>>>

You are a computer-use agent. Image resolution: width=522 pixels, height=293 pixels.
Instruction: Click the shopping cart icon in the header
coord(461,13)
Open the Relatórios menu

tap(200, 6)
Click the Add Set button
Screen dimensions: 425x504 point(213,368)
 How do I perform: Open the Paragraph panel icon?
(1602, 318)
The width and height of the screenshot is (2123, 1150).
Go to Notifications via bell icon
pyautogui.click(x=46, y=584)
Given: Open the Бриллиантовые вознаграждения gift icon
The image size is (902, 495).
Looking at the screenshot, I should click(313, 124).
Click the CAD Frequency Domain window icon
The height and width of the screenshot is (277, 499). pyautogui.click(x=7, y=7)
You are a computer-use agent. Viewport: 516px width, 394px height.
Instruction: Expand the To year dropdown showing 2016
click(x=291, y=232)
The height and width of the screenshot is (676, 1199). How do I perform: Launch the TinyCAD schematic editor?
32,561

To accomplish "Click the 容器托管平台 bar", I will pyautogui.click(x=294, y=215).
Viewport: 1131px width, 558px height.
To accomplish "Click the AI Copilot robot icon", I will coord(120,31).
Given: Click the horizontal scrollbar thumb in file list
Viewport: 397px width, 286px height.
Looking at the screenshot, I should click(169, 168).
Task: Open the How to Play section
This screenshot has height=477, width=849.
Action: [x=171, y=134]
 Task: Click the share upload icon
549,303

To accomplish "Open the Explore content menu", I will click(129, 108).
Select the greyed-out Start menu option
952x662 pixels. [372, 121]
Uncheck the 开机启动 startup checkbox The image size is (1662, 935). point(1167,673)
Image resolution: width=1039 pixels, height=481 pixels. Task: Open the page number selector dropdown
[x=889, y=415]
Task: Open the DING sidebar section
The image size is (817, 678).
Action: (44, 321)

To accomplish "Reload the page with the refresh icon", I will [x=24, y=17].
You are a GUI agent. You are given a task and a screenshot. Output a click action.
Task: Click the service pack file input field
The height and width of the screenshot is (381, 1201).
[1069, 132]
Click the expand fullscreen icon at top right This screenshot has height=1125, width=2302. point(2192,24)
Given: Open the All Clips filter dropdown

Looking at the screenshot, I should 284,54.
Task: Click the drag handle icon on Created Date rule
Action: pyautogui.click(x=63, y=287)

<<<

# [The problem]
Can you write out all of the items above word for word, keeping them in their original order?

# [Response below]
You are a computer-use agent. Image resolution: width=522 pixels, height=293 pixels.
Instruction: Click the shopping cart icon in the header
coord(461,13)
Open the Relatórios menu

tap(200, 6)
Click the Add Set button
Screen dimensions: 425x504 point(213,368)
 How do I perform: Open the Paragraph panel icon?
(1602, 318)
The width and height of the screenshot is (2123, 1150).
Go to Notifications via bell icon
pyautogui.click(x=46, y=584)
Given: Open the Бриллиантовые вознаграждения gift icon
The image size is (902, 495).
Looking at the screenshot, I should click(313, 124).
Click the CAD Frequency Domain window icon
The height and width of the screenshot is (277, 499). pyautogui.click(x=7, y=7)
You are a computer-use agent. Viewport: 516px width, 394px height.
Instruction: Expand the To year dropdown showing 2016
click(x=291, y=232)
The height and width of the screenshot is (676, 1199). How do I perform: Launch the TinyCAD schematic editor?
32,561

To accomplish "Click the 容器托管平台 bar", I will pyautogui.click(x=294, y=215).
Viewport: 1131px width, 558px height.
To accomplish "Click the AI Copilot robot icon", I will coord(120,31).
Given: Click the horizontal scrollbar thumb in file list
Viewport: 397px width, 286px height.
Looking at the screenshot, I should click(169, 168).
Task: Open the How to Play section
This screenshot has height=477, width=849.
Action: [x=171, y=134]
 Task: Click the share upload icon
549,303

To accomplish "Open the Explore content menu", I will click(129, 108).
Select the greyed-out Start menu option
952x662 pixels. [372, 121]
Uncheck the 开机启动 startup checkbox The image size is (1662, 935). point(1167,673)
Image resolution: width=1039 pixels, height=481 pixels. Task: Open the page number selector dropdown
[x=889, y=415]
Task: Open the DING sidebar section
The image size is (817, 678).
Action: (44, 321)

To accomplish "Reload the page with the refresh icon", I will [x=24, y=17].
You are a GUI agent. You are given a task and a screenshot. Output a click action.
Task: Click the service pack file input field
The height and width of the screenshot is (381, 1201).
[1069, 132]
Click the expand fullscreen icon at top right This screenshot has height=1125, width=2302. point(2192,24)
Given: Open the All Clips filter dropdown

Looking at the screenshot, I should 284,54.
Task: Click the drag handle icon on Created Date rule
Action: pyautogui.click(x=63, y=287)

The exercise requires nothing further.